BRIDGEPORT, Conn. — After ex-convict Joseph P. Ganim’s comeback victory for mayor of Bridgeport, one political watchdog concluded that city residents are a forgiving bunch — who want something.

“I think this election tells a story about Bridgeport,” said Gary Rose, professor of politics at Fairfield’s Sacred Heart University. “There’s still a lot of goodwill and support for Joe Ganim. I also think a lot of people supported him because they’re thinking there’s something in it for them down the road.”

Like many city residents, Rose wasn’t surprised by Tuesday’s results. But he did remark on the definitive margin between Ganim’s numbers and those of his closest opponents, Republican Enrique Torres and independent Democrat Mary-Jane Foster. Three other petitioning candidates shared a tiny slice of the votes.

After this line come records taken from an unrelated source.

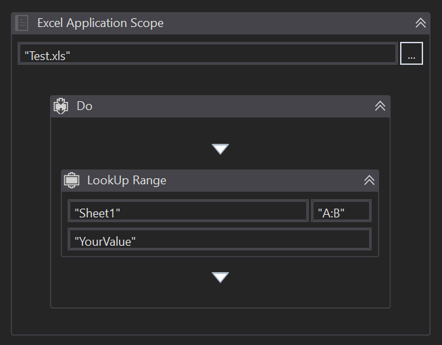442x345 pixels.
Task: Collapse the Do sequence container
Action: click(x=380, y=106)
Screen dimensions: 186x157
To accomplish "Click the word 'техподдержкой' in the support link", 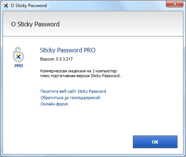I will click(x=85, y=98).
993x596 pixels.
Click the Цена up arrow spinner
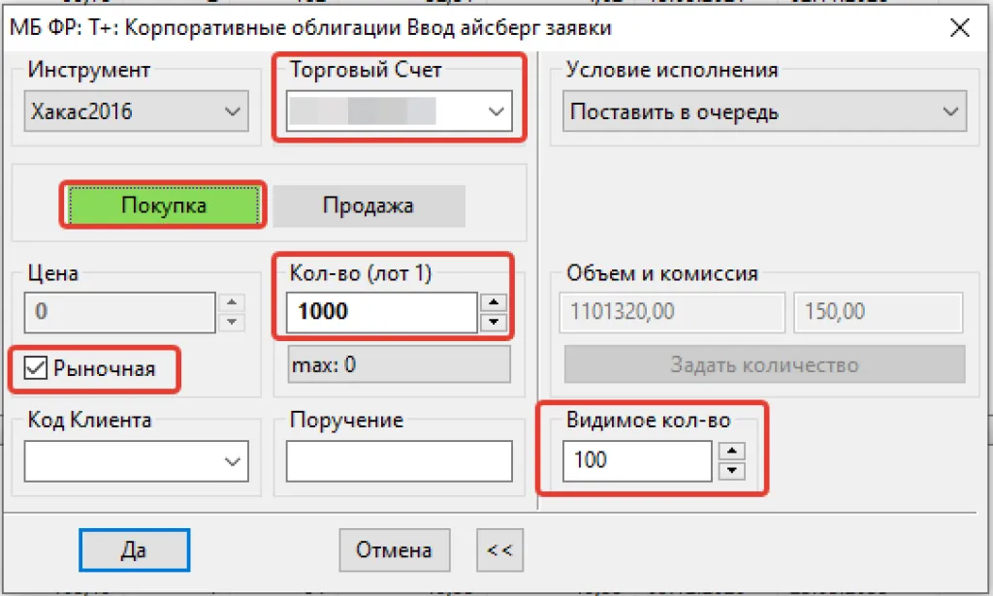(232, 303)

“I was surprised over the primary. I’m not surprised over the election results,” Rose said.

Ganim won the September primary, securing the Democratic nomination over current Mayor Bill Finch, who had been endorsed by the Democratic Town Committee in July.

Ganim is widely seen as part of the city’s longstanding Democratic “machine,” Rose said. Many supporters may believe they will get patronage jobs or other perks for getting the vote out for the former mayor of 12 years who spent seven more years in a federal prison on corruption charges.

“Bridgeport had a choice between stepping backward and stepping forward,” Rose said. Voters appear to have liked what they saw from Ganim when he was mayor from 1991 to 2003, he said.

Rose also reflected on Torres’ candidacy. Known as Rick until recent months, Torres decided to begin using his full first name in what Rose said might be an attempt to connect to the city’s growing Latino population. But Torres' decision to run as a Republican probably quashed any inroads there, Rose said.

Torres also ran for mayor as a Republican in 2003 and 2011. He ran an unsuccessful campaign for the 4th District Congressional seat in 2010. In 2013, he became the lone Republican on the Bridgeport City Council.

Could Torres run a successful campaign for mayor next time around?

“I don’t think it’s in the cards,” Rose said.